Probability that the marbles will come out in the order white, black and green is  0.041666666666666664 or 4.2%


##### Q. Find the probability of drawing a heart or a club from a shuffled deck of cards.


<u>Solution:</u>

In [7]:
# Let,
# A : Drawing a heart card from the deck
# B : Drawing a club card from the deck
# S : Sample space generated from a deck of 52 cards

# We know that there are exacty 13 heart and 13 club cards in a deck of 52 cards
n_A = 13
n_B = 13
n_S = 52

# Probability of event A (represented here as P_A) is given by:
# P(A) = No. of elements in set A / No. of elements in set S
# i.e.
# P(A) = n(A) / n(S)
P_A = n_A / n_S
P_B = n_B / n_S

# Required probability is P(A or B) = P(A) + P(B)
P_A_or_B = P_A + P_B
print(f"Probability of getting a heart or a club card is {P_A_or_B} or {round(P_A_or_B, 3) * 100}%")

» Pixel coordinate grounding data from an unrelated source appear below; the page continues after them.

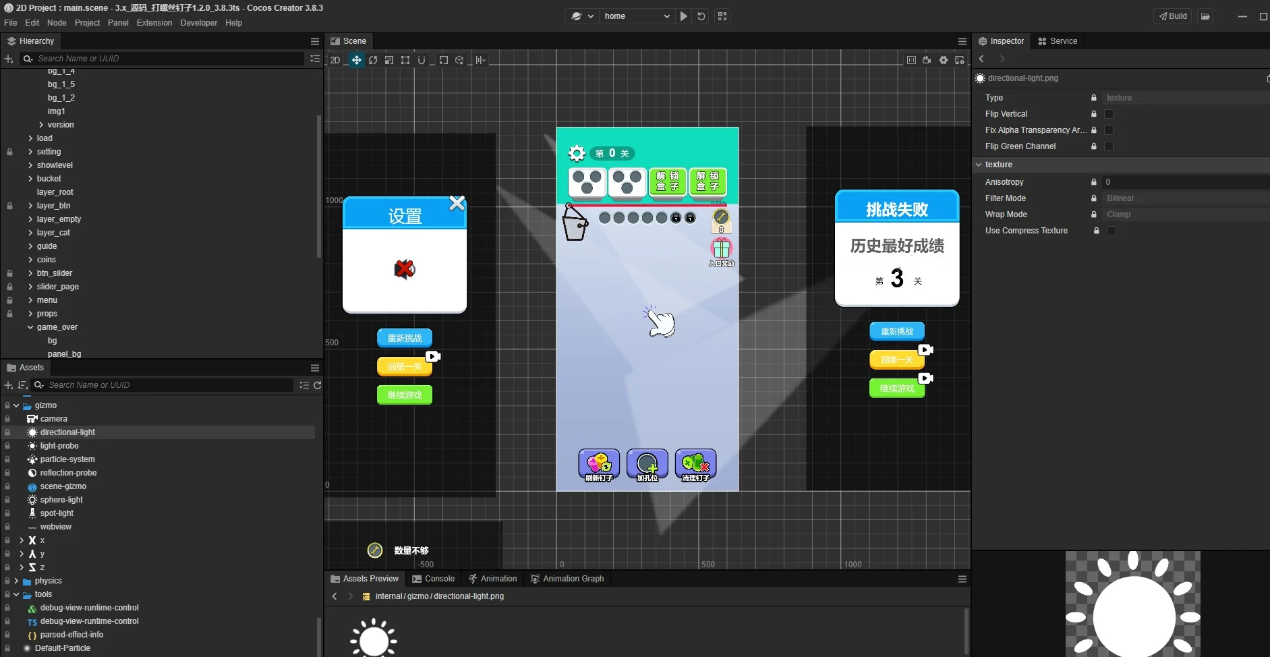Image resolution: width=1270 pixels, height=657 pixels.
Task: Open the Extension menu
Action: pyautogui.click(x=154, y=23)
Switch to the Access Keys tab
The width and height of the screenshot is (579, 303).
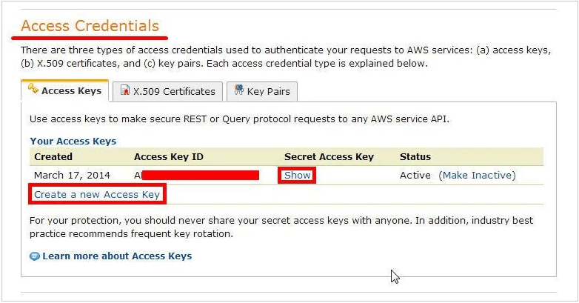[x=71, y=91]
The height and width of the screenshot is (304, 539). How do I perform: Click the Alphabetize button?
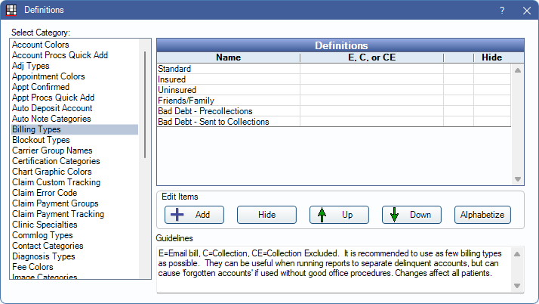(x=482, y=215)
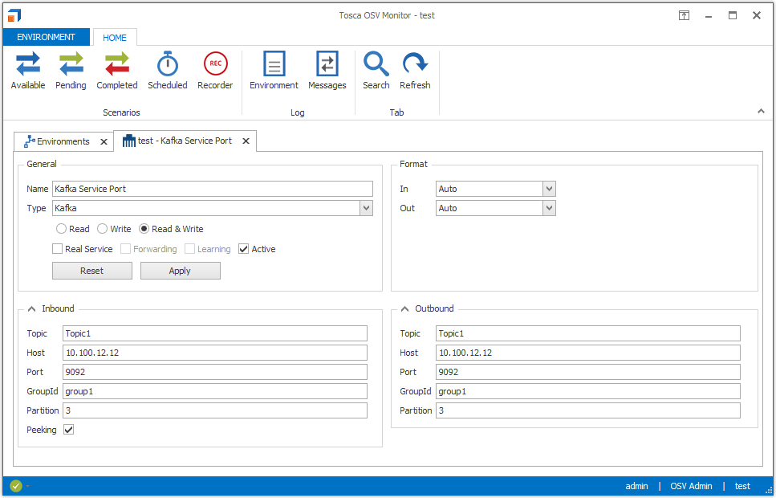
Task: Open the ENVIRONMENT ribbon tab
Action: [46, 37]

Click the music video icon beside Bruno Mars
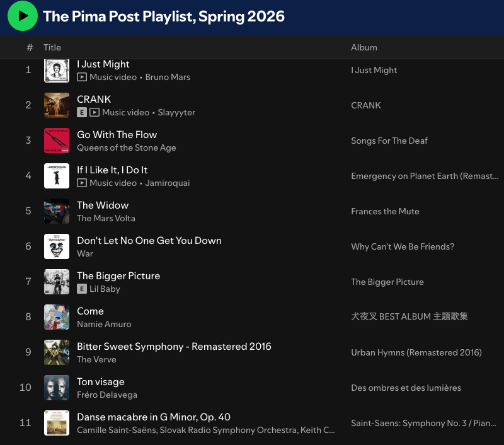(x=82, y=77)
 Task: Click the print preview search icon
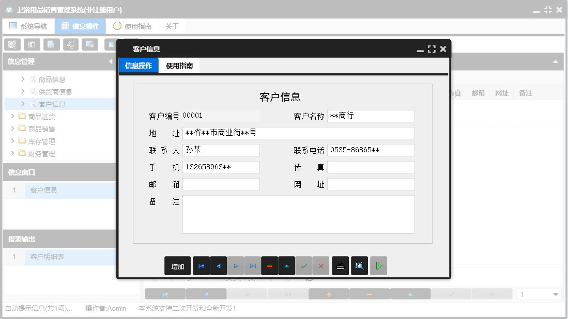coord(359,265)
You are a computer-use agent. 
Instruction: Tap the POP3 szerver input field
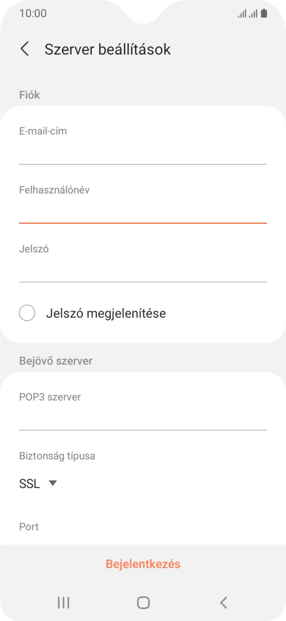click(x=143, y=409)
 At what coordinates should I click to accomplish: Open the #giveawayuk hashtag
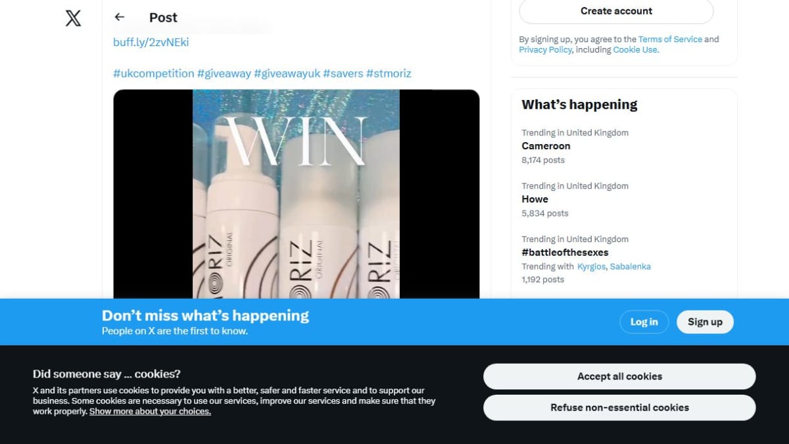click(287, 73)
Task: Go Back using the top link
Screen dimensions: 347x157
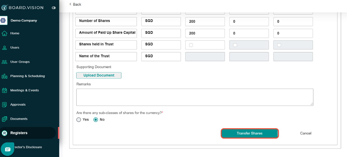Action: point(75,4)
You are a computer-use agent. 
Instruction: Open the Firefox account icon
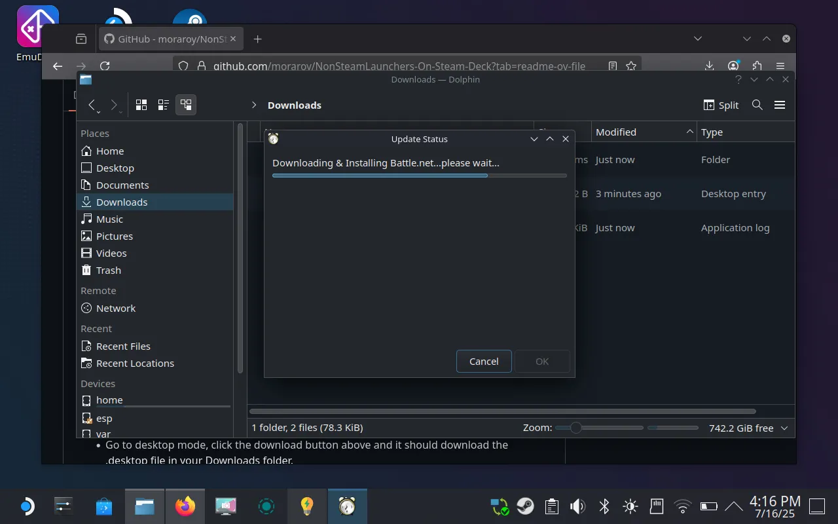pos(733,66)
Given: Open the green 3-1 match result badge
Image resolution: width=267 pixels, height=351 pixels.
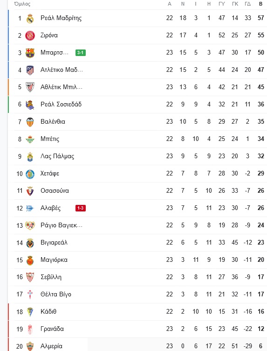Looking at the screenshot, I should pyautogui.click(x=81, y=53).
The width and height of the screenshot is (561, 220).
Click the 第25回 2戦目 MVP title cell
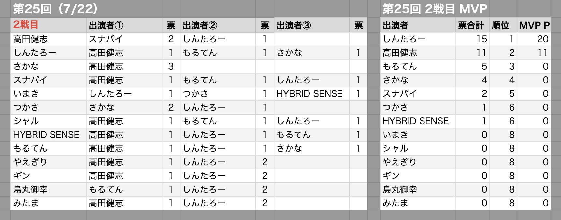pyautogui.click(x=435, y=9)
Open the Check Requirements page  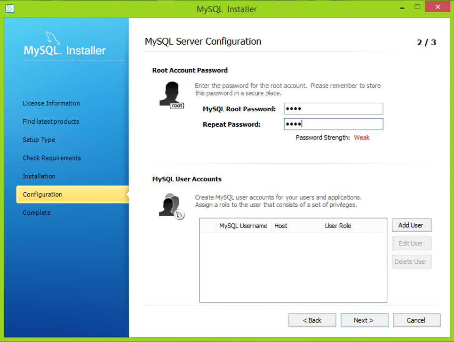(x=52, y=158)
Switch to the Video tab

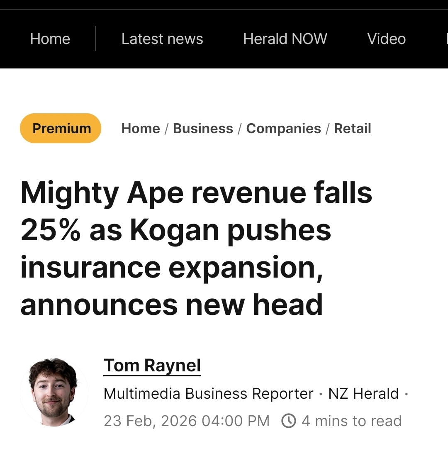click(x=386, y=39)
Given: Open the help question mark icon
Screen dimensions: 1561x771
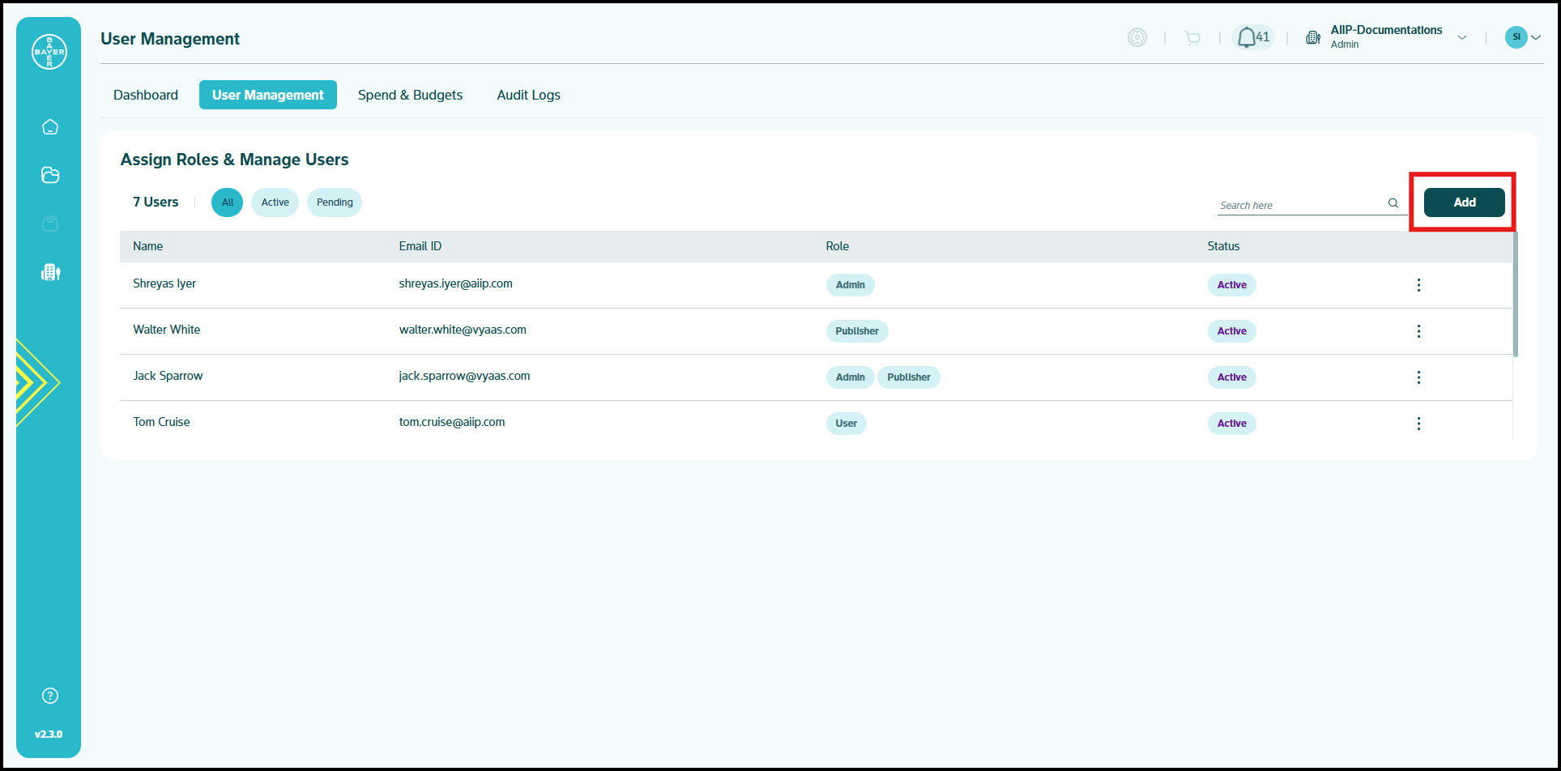Looking at the screenshot, I should click(50, 696).
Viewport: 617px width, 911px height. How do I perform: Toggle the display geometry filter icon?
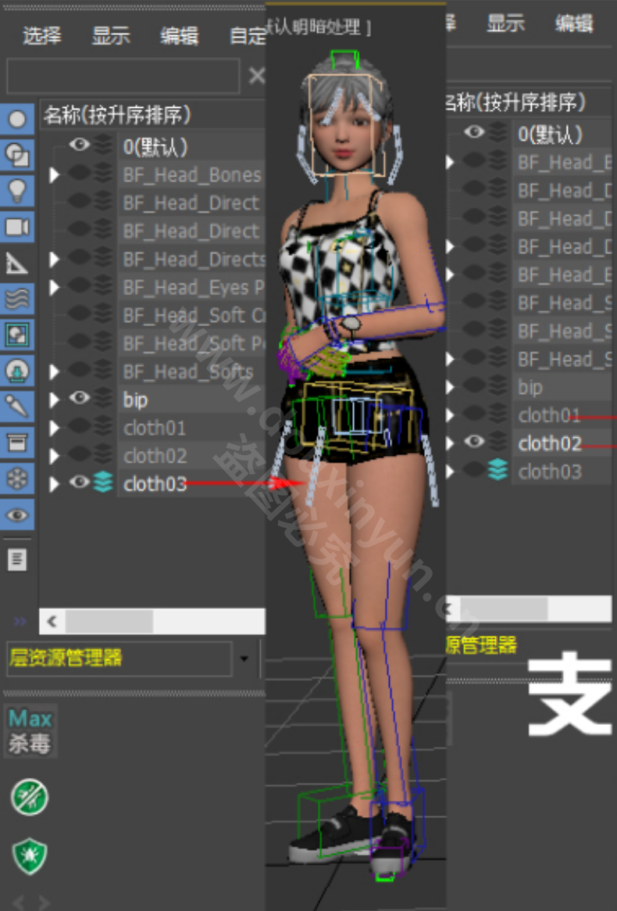[17, 120]
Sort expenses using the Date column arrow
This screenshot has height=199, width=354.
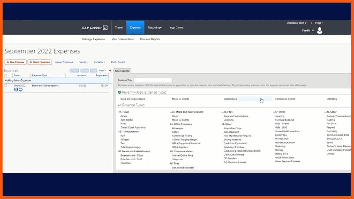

Probability of getting a heart or a club card is 0.5 or 50.0%


##### Q. Find the probability of drawing an ace, a king or a queen from a deck of cards


<u>Solution:</u>

In [8]:
# Let,
# A : Drawing an ace from the deck
# B : Drawing a king from the deck
# C : Drawing a queen from the deck
# S : Sample space generated from a deck of 52 cards

# We know that there are exacty 4 aces, 4 kings and 4 queen cards in a deck of 52 cards
n_A = 4
n_B = 4
n_C = 4
n_S = 52

# Probability of event A (represented here as P_A) is given by:
# P(A) = No. of elements in set A / No. of elements in set S
# i.e.
# P(A) = n(A) / n(S)
P_A = n_A / n_S
P_B = n_B / n_S
P_C = n_C / n_S

# Required probability is P(A or B or C) = P(A) + P(B) + P(C)
P_A_or_B_or_C = P_A + P_B + P_C
print(f"Probability of getting an ace, king or queen card is {P_A_or_B_or_C} or {round(P_A_or_B_or_C, 3) * 100}%")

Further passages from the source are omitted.